The `tf.distribute.Strategy` APIs provide you an abstraction of distributed training progresses across multiple data preprocessing pipelines. In this tutorial, you are going to use the `tf.distribute.MirroredStrategy` APIs which do in-depth replications with synchronous training on multiple GPUs on one machine. **It copies all of the model's variables to each accelerator. Then it combines the gradients from them and applies the combined value to all copies of the model.** 

In this tutorial, you are going to use the FASHION_MNIST dataset and `tf2.keras` APIs to build a distributed training scenario.

In [0]:
!pip install -q tf-nightly

In [28]:
import tensorflow as tf
import tensorflow_datasets as tfds
from tensorflow.python.client import device_lib
import os

print("Tensorflow Version: {}".format(tf.__version__))
print("Eager Mode: {}".format(tf.executing_eagerly()))
print("GPU {} available.".format("is" if tf.config.experimental.list_physical_devices("GPU") else "not"))
print("Devices: {}".format(device_lib.list_local_devices()))
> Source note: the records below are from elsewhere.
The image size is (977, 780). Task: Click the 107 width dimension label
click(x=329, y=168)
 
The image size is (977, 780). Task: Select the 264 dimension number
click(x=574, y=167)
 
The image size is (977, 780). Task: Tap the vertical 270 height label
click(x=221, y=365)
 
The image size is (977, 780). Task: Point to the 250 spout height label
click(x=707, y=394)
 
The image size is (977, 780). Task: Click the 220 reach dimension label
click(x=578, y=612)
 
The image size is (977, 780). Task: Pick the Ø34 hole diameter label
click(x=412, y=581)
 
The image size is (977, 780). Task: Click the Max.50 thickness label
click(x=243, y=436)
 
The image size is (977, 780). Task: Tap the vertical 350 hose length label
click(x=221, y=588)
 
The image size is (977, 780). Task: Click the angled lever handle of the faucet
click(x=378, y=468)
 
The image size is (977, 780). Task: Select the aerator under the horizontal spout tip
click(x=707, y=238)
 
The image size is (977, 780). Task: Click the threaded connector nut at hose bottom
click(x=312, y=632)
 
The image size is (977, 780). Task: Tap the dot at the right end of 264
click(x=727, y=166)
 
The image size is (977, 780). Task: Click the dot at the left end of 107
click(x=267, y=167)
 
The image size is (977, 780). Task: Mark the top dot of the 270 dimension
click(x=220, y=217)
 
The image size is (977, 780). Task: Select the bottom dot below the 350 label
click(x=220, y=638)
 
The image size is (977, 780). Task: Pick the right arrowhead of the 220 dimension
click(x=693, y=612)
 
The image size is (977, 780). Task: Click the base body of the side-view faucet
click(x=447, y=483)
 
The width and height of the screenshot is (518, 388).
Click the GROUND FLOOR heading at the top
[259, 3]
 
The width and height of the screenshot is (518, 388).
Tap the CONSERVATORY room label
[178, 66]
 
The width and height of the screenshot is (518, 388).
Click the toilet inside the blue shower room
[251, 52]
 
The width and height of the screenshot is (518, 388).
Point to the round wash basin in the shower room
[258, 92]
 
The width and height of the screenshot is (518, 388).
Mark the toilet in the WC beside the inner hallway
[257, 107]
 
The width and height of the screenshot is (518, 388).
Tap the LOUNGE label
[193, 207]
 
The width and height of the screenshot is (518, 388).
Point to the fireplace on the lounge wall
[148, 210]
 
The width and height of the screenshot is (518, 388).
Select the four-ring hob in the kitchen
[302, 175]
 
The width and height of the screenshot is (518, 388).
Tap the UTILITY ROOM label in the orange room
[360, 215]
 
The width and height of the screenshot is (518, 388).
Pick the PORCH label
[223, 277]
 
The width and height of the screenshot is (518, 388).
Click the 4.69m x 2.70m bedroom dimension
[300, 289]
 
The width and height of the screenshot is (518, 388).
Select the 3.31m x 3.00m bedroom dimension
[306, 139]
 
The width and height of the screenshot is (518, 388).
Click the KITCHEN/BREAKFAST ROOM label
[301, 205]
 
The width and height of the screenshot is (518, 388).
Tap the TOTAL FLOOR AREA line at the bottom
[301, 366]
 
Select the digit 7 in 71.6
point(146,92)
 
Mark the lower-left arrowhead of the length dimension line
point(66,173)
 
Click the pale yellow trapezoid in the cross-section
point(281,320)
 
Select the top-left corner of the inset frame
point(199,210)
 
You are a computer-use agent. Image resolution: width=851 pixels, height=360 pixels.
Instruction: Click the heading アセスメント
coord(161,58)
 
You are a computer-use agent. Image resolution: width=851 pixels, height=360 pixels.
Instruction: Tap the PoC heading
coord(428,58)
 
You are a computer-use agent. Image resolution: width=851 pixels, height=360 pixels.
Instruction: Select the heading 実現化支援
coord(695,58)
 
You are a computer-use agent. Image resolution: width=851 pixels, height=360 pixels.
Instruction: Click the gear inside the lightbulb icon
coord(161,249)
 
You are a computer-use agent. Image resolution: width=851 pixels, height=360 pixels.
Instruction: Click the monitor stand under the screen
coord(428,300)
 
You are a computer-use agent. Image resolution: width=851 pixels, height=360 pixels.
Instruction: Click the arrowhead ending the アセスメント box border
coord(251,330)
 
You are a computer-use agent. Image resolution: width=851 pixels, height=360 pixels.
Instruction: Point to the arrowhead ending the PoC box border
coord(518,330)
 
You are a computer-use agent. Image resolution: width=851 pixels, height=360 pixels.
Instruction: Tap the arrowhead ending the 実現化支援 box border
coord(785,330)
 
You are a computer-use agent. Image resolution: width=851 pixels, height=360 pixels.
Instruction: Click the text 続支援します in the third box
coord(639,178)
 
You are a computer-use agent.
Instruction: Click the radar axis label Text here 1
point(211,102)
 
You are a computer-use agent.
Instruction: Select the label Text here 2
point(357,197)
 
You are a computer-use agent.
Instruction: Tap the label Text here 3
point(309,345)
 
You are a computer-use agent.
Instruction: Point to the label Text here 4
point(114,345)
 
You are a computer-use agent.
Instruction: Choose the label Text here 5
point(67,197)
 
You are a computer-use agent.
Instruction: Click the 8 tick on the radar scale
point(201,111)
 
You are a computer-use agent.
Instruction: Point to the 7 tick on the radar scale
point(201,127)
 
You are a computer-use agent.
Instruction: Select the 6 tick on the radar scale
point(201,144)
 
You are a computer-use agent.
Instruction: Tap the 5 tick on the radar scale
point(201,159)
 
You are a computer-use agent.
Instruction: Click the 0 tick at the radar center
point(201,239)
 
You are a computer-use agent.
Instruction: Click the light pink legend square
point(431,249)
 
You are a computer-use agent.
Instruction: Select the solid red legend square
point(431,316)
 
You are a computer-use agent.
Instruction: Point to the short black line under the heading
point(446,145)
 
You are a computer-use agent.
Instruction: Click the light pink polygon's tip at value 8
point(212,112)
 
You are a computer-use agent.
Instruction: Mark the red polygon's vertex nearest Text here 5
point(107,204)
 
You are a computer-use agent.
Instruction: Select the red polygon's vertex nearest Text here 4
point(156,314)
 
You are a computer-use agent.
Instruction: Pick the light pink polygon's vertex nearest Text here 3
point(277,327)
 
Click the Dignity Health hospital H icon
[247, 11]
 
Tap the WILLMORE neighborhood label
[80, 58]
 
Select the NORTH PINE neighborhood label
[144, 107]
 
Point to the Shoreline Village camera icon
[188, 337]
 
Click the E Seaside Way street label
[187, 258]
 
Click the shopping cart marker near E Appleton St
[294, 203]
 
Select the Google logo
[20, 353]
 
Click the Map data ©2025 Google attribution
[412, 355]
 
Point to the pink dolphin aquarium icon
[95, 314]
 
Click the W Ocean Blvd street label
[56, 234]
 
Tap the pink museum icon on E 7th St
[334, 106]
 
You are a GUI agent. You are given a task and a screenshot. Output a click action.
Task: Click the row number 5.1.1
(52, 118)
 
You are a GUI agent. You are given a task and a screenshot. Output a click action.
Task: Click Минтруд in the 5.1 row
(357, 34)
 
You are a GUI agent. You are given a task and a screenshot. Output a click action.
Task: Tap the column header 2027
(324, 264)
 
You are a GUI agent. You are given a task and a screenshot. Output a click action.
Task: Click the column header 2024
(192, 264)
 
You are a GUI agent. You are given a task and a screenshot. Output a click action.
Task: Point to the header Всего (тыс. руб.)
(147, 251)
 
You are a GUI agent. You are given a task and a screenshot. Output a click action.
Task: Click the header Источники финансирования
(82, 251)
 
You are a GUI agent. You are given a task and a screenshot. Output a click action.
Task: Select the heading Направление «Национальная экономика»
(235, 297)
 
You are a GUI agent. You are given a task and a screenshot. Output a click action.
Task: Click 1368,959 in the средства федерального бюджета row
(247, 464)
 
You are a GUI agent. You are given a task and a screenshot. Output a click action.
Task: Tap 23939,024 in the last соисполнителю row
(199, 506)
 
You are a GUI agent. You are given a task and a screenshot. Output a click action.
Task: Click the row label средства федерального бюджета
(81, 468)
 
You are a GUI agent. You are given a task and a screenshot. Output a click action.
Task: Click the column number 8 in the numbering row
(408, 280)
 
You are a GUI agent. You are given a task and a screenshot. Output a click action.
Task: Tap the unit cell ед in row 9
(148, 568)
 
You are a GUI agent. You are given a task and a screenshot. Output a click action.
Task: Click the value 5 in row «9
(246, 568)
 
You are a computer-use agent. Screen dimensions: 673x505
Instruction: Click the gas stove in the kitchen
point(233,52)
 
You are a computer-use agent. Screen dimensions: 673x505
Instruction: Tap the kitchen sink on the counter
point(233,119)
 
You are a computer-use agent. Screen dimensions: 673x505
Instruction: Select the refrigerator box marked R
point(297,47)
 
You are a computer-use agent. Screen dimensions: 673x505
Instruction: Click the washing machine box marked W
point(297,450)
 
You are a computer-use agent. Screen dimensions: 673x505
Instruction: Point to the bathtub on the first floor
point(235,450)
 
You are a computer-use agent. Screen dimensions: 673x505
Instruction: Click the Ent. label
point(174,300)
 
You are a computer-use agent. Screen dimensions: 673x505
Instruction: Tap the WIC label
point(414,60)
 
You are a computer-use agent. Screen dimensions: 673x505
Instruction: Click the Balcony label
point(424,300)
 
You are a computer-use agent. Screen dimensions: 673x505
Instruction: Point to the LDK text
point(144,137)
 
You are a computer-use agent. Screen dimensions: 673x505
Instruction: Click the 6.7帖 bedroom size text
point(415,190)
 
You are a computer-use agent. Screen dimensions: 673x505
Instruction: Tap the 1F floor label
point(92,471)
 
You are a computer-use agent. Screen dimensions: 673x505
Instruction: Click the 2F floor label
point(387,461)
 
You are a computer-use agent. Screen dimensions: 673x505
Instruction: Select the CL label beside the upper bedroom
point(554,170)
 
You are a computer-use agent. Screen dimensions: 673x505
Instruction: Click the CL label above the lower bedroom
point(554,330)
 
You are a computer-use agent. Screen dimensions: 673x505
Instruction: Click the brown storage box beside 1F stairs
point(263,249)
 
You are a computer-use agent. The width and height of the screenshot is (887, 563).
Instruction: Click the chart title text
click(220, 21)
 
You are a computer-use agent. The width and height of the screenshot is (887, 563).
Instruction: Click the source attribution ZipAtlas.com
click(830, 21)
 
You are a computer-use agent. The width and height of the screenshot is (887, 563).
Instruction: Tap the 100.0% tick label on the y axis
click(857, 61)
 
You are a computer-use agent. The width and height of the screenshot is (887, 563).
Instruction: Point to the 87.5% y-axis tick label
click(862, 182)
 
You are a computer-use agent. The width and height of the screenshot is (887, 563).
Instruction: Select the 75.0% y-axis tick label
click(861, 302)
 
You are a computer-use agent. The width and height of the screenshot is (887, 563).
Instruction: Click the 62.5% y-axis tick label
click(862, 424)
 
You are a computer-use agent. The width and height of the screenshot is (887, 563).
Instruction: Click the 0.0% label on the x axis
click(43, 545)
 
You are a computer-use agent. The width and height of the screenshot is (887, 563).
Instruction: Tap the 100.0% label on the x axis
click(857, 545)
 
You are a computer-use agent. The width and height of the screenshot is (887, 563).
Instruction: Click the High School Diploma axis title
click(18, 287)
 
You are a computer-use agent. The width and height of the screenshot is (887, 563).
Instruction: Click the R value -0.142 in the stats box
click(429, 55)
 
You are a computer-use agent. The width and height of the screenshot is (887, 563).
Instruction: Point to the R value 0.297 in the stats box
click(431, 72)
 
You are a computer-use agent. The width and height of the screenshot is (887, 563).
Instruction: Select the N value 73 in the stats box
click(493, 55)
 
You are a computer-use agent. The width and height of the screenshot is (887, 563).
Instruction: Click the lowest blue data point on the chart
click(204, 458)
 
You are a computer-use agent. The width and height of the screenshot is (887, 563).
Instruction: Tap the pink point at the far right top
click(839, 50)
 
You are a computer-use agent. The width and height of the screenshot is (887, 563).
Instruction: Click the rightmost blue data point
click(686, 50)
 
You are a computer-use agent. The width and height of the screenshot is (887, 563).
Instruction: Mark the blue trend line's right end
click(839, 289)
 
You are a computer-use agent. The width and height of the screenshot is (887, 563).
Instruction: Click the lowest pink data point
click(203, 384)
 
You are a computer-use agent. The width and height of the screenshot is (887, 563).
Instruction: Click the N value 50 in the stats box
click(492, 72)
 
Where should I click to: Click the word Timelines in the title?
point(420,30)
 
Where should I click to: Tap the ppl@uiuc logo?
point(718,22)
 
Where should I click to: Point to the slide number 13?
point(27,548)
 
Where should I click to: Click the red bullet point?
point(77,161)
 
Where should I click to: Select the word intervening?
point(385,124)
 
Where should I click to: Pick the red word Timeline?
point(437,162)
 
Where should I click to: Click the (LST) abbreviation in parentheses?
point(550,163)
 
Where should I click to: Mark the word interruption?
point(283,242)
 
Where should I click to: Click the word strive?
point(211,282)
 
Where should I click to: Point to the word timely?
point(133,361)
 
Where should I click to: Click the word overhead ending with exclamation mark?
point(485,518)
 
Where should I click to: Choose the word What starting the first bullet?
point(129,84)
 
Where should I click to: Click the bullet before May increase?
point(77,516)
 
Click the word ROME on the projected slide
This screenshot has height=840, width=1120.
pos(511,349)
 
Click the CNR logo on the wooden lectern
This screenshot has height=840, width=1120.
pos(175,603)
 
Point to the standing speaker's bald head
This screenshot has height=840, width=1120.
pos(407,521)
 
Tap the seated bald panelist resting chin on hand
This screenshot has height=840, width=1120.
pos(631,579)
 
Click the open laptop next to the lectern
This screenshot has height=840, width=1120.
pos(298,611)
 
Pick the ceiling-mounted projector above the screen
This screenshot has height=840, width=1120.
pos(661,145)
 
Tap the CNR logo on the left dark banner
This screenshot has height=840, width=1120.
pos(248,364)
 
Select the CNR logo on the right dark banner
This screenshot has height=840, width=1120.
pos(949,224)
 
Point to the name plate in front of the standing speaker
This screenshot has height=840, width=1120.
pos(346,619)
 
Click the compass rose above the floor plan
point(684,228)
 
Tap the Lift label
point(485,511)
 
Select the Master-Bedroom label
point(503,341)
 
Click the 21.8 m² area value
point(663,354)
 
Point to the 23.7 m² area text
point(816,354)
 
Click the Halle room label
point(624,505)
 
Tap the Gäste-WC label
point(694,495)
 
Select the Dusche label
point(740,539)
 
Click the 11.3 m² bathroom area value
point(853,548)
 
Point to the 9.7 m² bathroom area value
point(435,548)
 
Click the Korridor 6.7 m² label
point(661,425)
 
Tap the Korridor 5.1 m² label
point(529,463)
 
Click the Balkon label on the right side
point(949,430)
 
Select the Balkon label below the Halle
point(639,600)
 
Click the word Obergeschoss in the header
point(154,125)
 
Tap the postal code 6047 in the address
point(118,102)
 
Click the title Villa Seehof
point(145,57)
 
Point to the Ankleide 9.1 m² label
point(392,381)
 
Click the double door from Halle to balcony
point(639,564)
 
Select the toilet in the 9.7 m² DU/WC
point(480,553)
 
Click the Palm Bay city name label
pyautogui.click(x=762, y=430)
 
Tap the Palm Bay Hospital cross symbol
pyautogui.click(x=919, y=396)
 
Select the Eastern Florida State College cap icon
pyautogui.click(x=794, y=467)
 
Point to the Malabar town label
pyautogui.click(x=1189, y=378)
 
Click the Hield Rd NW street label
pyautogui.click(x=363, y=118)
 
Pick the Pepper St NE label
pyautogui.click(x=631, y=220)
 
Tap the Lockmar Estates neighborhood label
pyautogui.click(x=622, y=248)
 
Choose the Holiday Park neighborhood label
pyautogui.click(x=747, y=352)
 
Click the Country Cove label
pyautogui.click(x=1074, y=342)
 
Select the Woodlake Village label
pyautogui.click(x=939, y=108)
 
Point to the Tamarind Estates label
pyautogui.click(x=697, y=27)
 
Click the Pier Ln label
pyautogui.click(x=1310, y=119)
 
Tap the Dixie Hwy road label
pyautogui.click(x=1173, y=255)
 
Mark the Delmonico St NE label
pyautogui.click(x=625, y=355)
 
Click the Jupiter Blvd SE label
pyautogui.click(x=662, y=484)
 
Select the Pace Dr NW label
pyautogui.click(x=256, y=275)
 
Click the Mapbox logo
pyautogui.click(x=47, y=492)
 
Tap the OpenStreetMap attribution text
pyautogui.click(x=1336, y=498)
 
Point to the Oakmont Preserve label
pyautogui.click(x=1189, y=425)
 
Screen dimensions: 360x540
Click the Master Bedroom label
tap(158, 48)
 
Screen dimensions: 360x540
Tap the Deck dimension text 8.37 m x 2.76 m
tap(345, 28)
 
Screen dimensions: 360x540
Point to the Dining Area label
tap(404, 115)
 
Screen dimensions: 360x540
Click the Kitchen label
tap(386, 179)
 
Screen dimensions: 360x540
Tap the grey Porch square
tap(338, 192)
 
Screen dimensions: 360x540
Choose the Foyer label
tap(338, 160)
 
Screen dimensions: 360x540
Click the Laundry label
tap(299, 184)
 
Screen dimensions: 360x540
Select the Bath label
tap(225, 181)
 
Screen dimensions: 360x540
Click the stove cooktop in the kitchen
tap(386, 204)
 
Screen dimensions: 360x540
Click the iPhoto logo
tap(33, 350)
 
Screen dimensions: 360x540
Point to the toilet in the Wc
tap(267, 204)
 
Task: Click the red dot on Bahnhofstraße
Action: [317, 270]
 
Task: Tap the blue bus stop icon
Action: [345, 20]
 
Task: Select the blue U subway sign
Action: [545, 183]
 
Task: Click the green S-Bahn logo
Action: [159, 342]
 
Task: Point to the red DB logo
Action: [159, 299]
Tensorflow Version: 2.2.0-dev20200119
Eager Mode: True
GPU is available.
Devices: [name: "/device:CPU:0"
device_type: "CPU"
memory_limit: 268435456
locality {
}
incarnation: 2933834386269868962
, name: "/device:XLA_CPU:0"
device_type: "XLA_CPU"
memory_limit: 17179869184
locality {
}
incarnation: 2173686386421350107
physical_device_desc: "device: XLA_CPU device"
, name: "/device:XLA_GPU:0"
device_type: "XLA_GPU"
memory_limit: 17179869184
locality {
}
incarnation: 14877219504377459244
physical_device_desc: "device: XLA_GPU device"
, name: "/device:GPU:0"
device_type: "GPU"
memory_limit: 15956161332
locality {
  bus_id: 1
  links {
  }
}
incarnation: 18018003714542427558
physical_device_desc: "device: 0, name: Tesla P100-PCIE-16GB, pci bus id: 0000:00:04.0, compute capability: 6.0"
]


# Data Preprocessing

In [0]:
datasets, info = tfds.load(name='fashion_mnist', with_info=True, as_supervised=True)

In [12]:
info

tfds.core.DatasetInfo(
    name='fashion_mnist',
    version=1.0.0,
    description='Fashion-MNIST is a dataset of Zalando's article images consisting of a training set of 60,000 examples and a test set of 10,000 examples. Each example is a 28x28 grayscale image, associated with a label from 10 classes.',
    homepage='https://github.com/zalandoresearch/fashion-mnist',
    features=FeaturesDict({
        'image': Image(shape=(28, 28, 1), dtype=tf.uint8),
        'label': ClassLabel(shape=(), dtype=tf.int64, num_classes=10),
    }),
    total_num_examples=70000,
    splits={
        'test': 10000,
        'train': 60000,
    },
    supervised_keys=('image', 'label'),
    citation="""@article{DBLP:journals/corr/abs-1708-07747,
      author    = {Han Xiao and
                   Kashif Rasul and
                   Roland Vollgraf},
      title     = {Fashion-MNIST: a Novel Image Dataset for Benchmarking Machine Learning
                   Algorithms},
      journal   = {CoRR},
      volume

In [0]:
mnist_train, mnist_test = datasets["train"], datasets["test"]

In [14]:
for _img, _label in mnist_train.take(1):
  print(_img.shape, _label.numpy())

(28, 28, 1) 3


# Define the Distributed Strategy

Create a `MirrorStrategy` object which can handle distribution and provide a context manager (`tf.distribute.MirroredStrategy.scope`) to build your model inside.

In [15]:
strategy = tf.distribute.MirroredStrategy()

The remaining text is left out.